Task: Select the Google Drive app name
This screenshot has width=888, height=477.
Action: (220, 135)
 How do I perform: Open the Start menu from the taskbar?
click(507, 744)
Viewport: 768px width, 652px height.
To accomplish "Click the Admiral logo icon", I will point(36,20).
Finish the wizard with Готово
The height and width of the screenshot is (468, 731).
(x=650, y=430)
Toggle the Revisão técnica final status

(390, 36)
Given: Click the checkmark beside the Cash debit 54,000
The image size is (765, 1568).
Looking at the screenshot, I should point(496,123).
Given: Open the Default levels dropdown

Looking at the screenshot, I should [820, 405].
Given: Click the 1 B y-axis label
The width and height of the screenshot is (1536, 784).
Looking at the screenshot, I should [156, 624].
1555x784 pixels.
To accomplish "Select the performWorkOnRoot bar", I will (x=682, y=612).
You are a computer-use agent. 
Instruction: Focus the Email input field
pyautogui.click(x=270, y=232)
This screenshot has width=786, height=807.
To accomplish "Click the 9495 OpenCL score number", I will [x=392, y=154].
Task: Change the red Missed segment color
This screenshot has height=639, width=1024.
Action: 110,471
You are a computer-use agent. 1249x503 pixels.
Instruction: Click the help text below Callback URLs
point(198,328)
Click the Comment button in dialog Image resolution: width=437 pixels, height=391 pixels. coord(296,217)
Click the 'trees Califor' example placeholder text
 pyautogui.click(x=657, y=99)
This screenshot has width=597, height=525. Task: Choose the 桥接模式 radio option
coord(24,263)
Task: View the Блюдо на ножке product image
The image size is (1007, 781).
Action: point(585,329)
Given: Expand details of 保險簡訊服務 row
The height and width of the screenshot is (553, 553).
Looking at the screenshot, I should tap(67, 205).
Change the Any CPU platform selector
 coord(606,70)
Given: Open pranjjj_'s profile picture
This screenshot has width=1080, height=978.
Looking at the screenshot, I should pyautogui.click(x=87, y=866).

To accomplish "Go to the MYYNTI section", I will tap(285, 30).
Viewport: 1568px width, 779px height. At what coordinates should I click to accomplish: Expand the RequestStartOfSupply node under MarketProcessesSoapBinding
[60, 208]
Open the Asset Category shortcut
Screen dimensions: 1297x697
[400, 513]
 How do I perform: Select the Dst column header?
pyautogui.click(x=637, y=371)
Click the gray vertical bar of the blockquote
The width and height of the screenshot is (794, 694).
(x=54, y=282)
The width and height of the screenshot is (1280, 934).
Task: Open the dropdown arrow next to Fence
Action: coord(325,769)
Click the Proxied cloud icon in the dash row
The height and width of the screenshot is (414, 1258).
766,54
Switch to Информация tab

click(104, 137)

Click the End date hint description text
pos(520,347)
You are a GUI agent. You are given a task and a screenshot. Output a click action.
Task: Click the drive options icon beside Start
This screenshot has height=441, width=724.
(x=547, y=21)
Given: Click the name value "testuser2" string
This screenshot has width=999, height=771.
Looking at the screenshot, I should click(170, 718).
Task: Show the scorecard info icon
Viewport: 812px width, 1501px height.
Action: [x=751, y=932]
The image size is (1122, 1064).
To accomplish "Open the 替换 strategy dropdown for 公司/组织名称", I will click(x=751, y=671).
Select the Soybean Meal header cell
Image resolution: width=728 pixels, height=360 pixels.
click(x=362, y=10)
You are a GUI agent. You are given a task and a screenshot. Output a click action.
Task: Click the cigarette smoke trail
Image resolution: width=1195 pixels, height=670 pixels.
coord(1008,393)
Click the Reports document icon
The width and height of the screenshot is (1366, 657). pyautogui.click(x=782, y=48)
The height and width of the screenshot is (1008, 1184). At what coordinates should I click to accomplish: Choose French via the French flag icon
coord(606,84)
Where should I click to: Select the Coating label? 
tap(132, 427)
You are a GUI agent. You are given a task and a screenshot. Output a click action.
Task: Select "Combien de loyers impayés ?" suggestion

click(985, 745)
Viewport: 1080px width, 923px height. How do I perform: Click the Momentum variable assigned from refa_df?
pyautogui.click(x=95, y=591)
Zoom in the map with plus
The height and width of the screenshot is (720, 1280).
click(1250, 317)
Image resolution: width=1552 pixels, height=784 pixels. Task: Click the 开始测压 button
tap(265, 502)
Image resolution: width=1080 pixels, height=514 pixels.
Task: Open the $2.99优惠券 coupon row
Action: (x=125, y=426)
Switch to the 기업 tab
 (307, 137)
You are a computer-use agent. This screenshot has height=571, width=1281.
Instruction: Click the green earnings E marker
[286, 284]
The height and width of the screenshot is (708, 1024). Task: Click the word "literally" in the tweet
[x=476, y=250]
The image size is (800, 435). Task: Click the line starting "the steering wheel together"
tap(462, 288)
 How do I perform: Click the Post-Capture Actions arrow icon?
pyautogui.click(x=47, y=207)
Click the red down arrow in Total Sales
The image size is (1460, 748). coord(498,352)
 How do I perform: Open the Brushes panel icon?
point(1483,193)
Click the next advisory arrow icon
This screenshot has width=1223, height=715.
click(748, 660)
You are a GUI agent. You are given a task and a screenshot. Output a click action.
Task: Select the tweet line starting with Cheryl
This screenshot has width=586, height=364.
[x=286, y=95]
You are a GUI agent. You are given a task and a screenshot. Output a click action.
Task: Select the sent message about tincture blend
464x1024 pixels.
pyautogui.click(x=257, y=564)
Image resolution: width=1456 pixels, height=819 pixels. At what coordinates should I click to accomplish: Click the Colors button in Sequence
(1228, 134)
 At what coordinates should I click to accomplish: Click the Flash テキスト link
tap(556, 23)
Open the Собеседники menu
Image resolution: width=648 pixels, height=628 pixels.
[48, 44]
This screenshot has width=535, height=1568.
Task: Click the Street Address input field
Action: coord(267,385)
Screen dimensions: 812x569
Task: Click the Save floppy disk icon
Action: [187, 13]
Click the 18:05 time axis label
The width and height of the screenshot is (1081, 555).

....

- WORK TO COMPLETE
Word for word, give the whole listing again.

- ANSWER TO THIS TASK
Task: Select the Google Drive app name
This screenshot has width=888, height=477.
Action: (220, 135)
 How do I perform: Open the Start menu from the taskbar?
click(507, 744)
Viewport: 768px width, 652px height.
To accomplish "Click the Admiral logo icon", I will point(36,20).
Finish the wizard with Готово
The height and width of the screenshot is (468, 731).
(x=650, y=430)
Toggle the Revisão técnica final status

(390, 36)
Given: Click the checkmark beside the Cash debit 54,000
The image size is (765, 1568).
Looking at the screenshot, I should point(496,123).
Given: Open the Default levels dropdown

Looking at the screenshot, I should [820, 405].
Given: Click the 1 B y-axis label
The width and height of the screenshot is (1536, 784).
Looking at the screenshot, I should [156, 624].
1555x784 pixels.
To accomplish "Select the performWorkOnRoot bar", I will (x=682, y=612).
You are a computer-use agent. 
Instruction: Focus the Email input field
pyautogui.click(x=270, y=232)
This screenshot has width=786, height=807.
To accomplish "Click the 9495 OpenCL score number", I will [x=392, y=154].
Task: Change the red Missed segment color
This screenshot has height=639, width=1024.
Action: 110,471
You are a computer-use agent. 1249x503 pixels.
Instruction: Click the help text below Callback URLs
point(198,328)
Click the Comment button in dialog Image resolution: width=437 pixels, height=391 pixels. coord(296,217)
Click the 'trees Califor' example placeholder text
 pyautogui.click(x=657, y=99)
This screenshot has width=597, height=525. Task: Choose the 桥接模式 radio option
coord(24,263)
Task: View the Блюдо на ножке product image
The image size is (1007, 781).
Action: point(585,329)
Given: Expand details of 保險簡訊服務 row
The height and width of the screenshot is (553, 553).
Looking at the screenshot, I should tap(67, 205).
Change the Any CPU platform selector
 coord(606,70)
Given: Open pranjjj_'s profile picture
This screenshot has width=1080, height=978.
Looking at the screenshot, I should pyautogui.click(x=87, y=866).

To accomplish "Go to the MYYNTI section", I will tap(285, 30).
Viewport: 1568px width, 779px height. At what coordinates should I click to accomplish: Expand the RequestStartOfSupply node under MarketProcessesSoapBinding
[60, 208]
Open the Asset Category shortcut
Screen dimensions: 1297x697
[400, 513]
 How do I perform: Select the Dst column header?
pyautogui.click(x=637, y=371)
Click the gray vertical bar of the blockquote
The width and height of the screenshot is (794, 694).
(x=54, y=282)
The width and height of the screenshot is (1280, 934).
Task: Open the dropdown arrow next to Fence
Action: coord(325,769)
Click the Proxied cloud icon in the dash row
The height and width of the screenshot is (414, 1258).
766,54
Switch to Информация tab

click(104, 137)

Click the End date hint description text
pos(520,347)
You are a GUI agent. You are given a task and a screenshot. Output a click action.
Task: Click the drive options icon beside Start
This screenshot has height=441, width=724.
(x=547, y=21)
Given: Click the name value "testuser2" string
This screenshot has width=999, height=771.
Looking at the screenshot, I should click(170, 718).
Task: Show the scorecard info icon
Viewport: 812px width, 1501px height.
Action: [x=751, y=932]
The image size is (1122, 1064).
To accomplish "Open the 替换 strategy dropdown for 公司/组织名称", I will click(x=751, y=671).
Select the Soybean Meal header cell
Image resolution: width=728 pixels, height=360 pixels.
click(x=362, y=10)
You are a GUI agent. You are given a task and a screenshot. Output a click action.
Task: Click the cigarette smoke trail
Image resolution: width=1195 pixels, height=670 pixels.
coord(1008,393)
Click the Reports document icon
The width and height of the screenshot is (1366, 657). pyautogui.click(x=782, y=48)
The height and width of the screenshot is (1008, 1184). At what coordinates should I click to accomplish: Choose French via the French flag icon
coord(606,84)
Where should I click to: Select the Coating label? 
tap(132, 427)
You are a GUI agent. You are given a task and a screenshot. Output a click action.
Task: Select "Combien de loyers impayés ?" suggestion

click(985, 745)
Viewport: 1080px width, 923px height. How do I perform: Click the Momentum variable assigned from refa_df?
pyautogui.click(x=95, y=591)
Zoom in the map with plus
The height and width of the screenshot is (720, 1280).
click(1250, 317)
Image resolution: width=1552 pixels, height=784 pixels. Task: Click the 开始测压 button
tap(265, 502)
Image resolution: width=1080 pixels, height=514 pixels.
Task: Open the $2.99优惠券 coupon row
Action: (x=125, y=426)
Switch to the 기업 tab
 (307, 137)
You are a computer-use agent. This screenshot has height=571, width=1281.
Instruction: Click the green earnings E marker
[286, 284]
The height and width of the screenshot is (708, 1024). Task: Click the word "literally" in the tweet
[x=476, y=250]
The image size is (800, 435). Task: Click the line starting "the steering wheel together"
tap(462, 288)
 How do I perform: Click the Post-Capture Actions arrow icon?
pyautogui.click(x=47, y=207)
Click the red down arrow in Total Sales
The image size is (1460, 748). coord(498,352)
 How do I perform: Open the Brushes panel icon?
point(1483,193)
Click the next advisory arrow icon
This screenshot has width=1223, height=715.
click(748, 660)
You are a GUI agent. You are given a task and a screenshot. Output a click action.
Task: Select the tweet line starting with Cheryl
This screenshot has width=586, height=364.
[x=286, y=95]
You are a GUI agent. You are given a task and a screenshot. Output a click action.
Task: Select the sent message about tincture blend
464x1024 pixels.
pyautogui.click(x=257, y=564)
Image resolution: width=1456 pixels, height=819 pixels. At what coordinates should I click to accomplish: Click the Colors button in Sequence
(1228, 134)
 At what coordinates should I click to accomplish: Click the Flash テキスト link
tap(556, 23)
Open the Собеседники menu
Image resolution: width=648 pixels, height=628 pixels.
[48, 44]
This screenshot has width=535, height=1568.
Task: Click the Street Address input field
Action: coord(267,385)
Screen dimensions: 812x569
Task: Click the Save floppy disk icon
Action: [187, 13]
Click the 18:05 time axis label
The width and height of the screenshot is (1081, 555).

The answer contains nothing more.